# [DATASET ENTRIES]
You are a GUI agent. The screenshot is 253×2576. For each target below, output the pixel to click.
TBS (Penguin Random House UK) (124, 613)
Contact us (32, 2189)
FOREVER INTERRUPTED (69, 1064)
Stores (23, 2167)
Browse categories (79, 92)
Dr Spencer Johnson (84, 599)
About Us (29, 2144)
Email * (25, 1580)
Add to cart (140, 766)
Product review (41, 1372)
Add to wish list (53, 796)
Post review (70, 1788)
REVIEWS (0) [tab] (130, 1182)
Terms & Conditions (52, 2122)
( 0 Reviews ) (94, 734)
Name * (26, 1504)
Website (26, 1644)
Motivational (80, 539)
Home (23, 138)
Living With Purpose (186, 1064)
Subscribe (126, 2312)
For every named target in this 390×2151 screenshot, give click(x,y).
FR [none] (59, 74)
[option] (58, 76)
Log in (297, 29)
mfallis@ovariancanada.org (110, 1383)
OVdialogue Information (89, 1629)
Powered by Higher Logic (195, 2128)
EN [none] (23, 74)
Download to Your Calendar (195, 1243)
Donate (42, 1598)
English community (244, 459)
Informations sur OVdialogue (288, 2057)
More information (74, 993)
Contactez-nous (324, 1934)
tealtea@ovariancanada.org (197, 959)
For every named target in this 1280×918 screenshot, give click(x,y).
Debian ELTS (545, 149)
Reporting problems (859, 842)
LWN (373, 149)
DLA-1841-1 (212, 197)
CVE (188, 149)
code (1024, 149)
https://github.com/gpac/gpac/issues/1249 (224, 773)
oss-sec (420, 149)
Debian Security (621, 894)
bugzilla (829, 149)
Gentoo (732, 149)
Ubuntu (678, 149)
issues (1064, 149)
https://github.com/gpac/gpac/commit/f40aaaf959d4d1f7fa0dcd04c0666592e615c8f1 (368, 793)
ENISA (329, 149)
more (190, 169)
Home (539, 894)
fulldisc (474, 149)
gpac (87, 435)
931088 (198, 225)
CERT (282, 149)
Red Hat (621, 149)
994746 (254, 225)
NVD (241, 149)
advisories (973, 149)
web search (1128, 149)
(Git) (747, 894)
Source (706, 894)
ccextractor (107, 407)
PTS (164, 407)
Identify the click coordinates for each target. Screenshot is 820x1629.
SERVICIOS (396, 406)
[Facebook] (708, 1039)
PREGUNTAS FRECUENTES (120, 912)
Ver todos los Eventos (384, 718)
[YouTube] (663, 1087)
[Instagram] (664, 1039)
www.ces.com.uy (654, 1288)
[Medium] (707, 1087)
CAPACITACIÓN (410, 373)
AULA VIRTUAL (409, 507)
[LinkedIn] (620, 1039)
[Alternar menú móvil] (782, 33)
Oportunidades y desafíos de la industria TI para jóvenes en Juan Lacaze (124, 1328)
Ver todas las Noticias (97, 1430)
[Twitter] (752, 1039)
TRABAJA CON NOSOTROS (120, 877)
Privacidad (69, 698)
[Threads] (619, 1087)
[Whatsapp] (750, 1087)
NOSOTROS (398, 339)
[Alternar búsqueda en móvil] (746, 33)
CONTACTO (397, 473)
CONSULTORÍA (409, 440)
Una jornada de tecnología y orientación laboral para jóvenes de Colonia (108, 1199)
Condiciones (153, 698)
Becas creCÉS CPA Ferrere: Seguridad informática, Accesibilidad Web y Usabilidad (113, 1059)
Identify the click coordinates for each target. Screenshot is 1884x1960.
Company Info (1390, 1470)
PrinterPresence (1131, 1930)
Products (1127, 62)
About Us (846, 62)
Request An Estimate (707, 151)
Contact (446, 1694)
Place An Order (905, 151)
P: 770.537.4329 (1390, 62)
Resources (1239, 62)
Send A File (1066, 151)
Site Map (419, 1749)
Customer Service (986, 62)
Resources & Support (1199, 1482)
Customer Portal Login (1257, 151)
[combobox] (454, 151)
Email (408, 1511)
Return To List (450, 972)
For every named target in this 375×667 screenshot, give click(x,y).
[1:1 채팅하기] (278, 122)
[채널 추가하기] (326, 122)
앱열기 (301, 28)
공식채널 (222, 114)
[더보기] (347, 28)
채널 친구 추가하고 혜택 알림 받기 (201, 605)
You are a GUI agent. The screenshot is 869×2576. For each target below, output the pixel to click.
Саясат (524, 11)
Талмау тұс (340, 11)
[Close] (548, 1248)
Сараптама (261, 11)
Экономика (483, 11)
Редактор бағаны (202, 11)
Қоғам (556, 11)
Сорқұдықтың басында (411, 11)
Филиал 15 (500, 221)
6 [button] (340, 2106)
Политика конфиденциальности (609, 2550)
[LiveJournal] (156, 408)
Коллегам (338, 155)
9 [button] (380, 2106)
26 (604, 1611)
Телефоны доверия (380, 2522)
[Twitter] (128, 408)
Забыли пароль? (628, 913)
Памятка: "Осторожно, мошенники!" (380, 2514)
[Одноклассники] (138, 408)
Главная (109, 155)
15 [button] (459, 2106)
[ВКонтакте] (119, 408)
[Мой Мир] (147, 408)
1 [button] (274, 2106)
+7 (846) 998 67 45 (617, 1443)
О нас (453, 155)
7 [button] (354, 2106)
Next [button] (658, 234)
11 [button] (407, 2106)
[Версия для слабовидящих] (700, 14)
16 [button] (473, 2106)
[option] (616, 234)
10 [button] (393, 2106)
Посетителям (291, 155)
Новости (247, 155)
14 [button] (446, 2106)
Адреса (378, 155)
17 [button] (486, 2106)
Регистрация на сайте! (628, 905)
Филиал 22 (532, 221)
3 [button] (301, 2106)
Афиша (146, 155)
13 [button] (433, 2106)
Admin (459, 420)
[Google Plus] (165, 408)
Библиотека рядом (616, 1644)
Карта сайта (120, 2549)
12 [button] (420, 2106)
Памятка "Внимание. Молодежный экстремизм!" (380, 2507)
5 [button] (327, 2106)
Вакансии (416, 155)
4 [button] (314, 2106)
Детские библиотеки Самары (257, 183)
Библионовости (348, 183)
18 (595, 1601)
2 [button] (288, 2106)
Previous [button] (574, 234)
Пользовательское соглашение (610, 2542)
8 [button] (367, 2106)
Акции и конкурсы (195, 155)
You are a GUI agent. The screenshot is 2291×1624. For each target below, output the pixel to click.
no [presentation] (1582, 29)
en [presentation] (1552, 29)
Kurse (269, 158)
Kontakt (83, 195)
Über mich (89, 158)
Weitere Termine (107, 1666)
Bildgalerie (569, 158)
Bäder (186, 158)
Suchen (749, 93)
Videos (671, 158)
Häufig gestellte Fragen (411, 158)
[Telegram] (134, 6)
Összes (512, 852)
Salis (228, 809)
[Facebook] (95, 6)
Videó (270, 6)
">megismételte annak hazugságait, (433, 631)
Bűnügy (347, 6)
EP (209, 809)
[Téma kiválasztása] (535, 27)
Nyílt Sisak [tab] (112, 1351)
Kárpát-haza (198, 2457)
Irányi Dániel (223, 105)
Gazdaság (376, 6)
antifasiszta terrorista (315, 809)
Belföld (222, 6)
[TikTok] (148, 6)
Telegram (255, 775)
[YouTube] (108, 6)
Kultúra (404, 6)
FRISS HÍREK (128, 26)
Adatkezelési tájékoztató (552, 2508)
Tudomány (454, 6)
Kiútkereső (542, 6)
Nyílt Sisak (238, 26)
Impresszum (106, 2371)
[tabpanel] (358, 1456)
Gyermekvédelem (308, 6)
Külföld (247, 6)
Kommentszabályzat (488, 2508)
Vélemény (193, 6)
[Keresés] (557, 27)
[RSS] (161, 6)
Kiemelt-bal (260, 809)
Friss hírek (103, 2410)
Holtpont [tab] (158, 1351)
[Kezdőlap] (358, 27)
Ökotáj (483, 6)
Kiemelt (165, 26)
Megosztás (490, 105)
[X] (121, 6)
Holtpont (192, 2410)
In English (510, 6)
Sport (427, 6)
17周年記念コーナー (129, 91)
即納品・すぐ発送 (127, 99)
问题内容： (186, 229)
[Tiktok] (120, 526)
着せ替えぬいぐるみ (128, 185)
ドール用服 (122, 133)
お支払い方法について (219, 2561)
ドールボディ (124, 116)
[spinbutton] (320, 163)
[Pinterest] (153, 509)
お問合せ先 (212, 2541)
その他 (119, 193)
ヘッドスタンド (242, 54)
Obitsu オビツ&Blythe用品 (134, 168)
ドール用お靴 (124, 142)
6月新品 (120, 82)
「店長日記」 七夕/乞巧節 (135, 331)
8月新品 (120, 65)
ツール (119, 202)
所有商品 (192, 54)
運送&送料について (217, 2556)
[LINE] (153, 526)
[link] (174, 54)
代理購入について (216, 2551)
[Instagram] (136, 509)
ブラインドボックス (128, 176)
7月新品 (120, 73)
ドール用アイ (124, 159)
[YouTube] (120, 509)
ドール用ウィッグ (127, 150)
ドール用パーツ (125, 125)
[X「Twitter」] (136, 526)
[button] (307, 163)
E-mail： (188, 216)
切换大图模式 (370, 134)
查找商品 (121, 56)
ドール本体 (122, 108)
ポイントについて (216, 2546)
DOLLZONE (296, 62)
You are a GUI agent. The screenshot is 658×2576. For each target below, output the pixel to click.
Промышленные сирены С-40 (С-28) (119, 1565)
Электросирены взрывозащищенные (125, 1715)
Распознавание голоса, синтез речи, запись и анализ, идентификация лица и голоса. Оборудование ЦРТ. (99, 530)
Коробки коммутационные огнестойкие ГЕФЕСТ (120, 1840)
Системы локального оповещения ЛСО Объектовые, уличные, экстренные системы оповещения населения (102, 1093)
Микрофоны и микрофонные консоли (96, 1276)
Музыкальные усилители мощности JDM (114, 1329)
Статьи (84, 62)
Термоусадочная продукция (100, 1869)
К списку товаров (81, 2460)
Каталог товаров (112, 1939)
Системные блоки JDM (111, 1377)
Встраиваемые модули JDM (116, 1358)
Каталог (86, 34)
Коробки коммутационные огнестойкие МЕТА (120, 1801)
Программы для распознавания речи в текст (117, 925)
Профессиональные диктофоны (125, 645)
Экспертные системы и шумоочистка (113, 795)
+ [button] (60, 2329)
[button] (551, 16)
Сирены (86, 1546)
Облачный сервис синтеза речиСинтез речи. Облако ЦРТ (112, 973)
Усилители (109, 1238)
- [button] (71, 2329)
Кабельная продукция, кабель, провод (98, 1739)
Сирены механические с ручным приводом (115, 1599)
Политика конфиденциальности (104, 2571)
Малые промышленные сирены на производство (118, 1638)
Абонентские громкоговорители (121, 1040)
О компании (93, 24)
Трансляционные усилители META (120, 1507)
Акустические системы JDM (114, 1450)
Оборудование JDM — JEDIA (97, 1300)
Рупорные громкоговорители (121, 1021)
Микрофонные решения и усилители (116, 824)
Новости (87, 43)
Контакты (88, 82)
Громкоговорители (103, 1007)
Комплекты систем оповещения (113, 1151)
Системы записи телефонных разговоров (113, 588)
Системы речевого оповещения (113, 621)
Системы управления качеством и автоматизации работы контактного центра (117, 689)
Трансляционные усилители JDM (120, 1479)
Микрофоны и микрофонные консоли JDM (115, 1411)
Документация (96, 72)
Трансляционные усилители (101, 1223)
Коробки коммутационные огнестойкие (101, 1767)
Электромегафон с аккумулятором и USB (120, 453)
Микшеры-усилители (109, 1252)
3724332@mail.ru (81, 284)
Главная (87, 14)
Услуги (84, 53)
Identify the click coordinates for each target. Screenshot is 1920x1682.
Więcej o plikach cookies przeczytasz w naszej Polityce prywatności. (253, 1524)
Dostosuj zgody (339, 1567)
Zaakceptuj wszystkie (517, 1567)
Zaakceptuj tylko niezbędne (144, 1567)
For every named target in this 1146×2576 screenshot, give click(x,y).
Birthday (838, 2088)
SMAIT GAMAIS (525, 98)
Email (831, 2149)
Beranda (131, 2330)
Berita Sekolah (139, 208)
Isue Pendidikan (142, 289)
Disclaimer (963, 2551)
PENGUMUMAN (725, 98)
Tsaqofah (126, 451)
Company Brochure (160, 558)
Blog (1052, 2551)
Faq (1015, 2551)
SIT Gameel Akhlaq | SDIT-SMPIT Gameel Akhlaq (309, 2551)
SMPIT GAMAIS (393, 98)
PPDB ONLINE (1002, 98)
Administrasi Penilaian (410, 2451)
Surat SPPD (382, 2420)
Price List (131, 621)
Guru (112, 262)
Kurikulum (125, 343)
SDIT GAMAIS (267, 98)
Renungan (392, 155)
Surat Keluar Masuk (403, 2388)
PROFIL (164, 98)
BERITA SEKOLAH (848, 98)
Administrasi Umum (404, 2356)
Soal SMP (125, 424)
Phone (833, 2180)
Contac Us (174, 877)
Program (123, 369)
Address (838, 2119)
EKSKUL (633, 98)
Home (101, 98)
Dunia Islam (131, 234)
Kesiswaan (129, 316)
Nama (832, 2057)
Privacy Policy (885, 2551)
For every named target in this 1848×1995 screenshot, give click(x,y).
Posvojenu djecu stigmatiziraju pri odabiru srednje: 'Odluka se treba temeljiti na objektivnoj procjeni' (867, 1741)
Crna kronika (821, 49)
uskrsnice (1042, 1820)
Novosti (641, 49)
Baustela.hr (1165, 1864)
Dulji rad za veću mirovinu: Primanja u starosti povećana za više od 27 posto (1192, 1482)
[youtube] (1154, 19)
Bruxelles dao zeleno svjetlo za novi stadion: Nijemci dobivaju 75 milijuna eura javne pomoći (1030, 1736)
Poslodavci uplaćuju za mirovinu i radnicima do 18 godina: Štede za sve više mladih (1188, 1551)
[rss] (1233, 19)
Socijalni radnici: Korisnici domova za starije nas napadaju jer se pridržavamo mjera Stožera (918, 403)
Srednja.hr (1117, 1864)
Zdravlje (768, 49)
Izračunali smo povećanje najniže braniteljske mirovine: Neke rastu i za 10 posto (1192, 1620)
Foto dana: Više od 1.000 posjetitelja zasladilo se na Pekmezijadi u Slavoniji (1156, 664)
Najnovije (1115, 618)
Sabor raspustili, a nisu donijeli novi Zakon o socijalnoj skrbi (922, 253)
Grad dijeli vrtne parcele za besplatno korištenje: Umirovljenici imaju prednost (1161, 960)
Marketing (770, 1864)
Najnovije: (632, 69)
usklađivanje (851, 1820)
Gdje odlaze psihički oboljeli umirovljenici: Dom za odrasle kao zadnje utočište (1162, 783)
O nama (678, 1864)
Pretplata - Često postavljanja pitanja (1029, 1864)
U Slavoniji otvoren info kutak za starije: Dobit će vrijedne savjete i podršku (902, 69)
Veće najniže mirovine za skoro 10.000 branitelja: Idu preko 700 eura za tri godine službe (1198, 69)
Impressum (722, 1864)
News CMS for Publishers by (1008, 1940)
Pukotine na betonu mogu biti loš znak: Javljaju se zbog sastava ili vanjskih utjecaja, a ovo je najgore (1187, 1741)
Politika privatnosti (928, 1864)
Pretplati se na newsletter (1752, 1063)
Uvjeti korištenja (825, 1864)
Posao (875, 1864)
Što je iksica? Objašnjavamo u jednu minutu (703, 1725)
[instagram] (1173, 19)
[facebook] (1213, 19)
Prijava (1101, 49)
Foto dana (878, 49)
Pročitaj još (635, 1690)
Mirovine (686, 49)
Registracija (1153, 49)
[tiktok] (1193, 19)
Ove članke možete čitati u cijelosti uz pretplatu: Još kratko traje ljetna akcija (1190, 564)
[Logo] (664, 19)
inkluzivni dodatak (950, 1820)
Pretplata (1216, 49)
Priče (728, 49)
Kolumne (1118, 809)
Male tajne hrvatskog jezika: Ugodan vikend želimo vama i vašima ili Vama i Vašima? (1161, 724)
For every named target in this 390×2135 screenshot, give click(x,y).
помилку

# [REQUIRED WORK]
Copying word for word, give each line of the data above from the first one through the line containing "Email * (25, 1580)", and nothing else.

# [OUTPUT FOR THIS EXERCISE]
You are a GUI agent. The screenshot is 253×2576. For each target below, output the pixel to click.
TBS (Penguin Random House UK) (124, 613)
Contact us (32, 2189)
FOREVER INTERRUPTED (69, 1064)
Stores (23, 2167)
Browse categories (79, 92)
Dr Spencer Johnson (84, 599)
About Us (29, 2144)
Email * (25, 1580)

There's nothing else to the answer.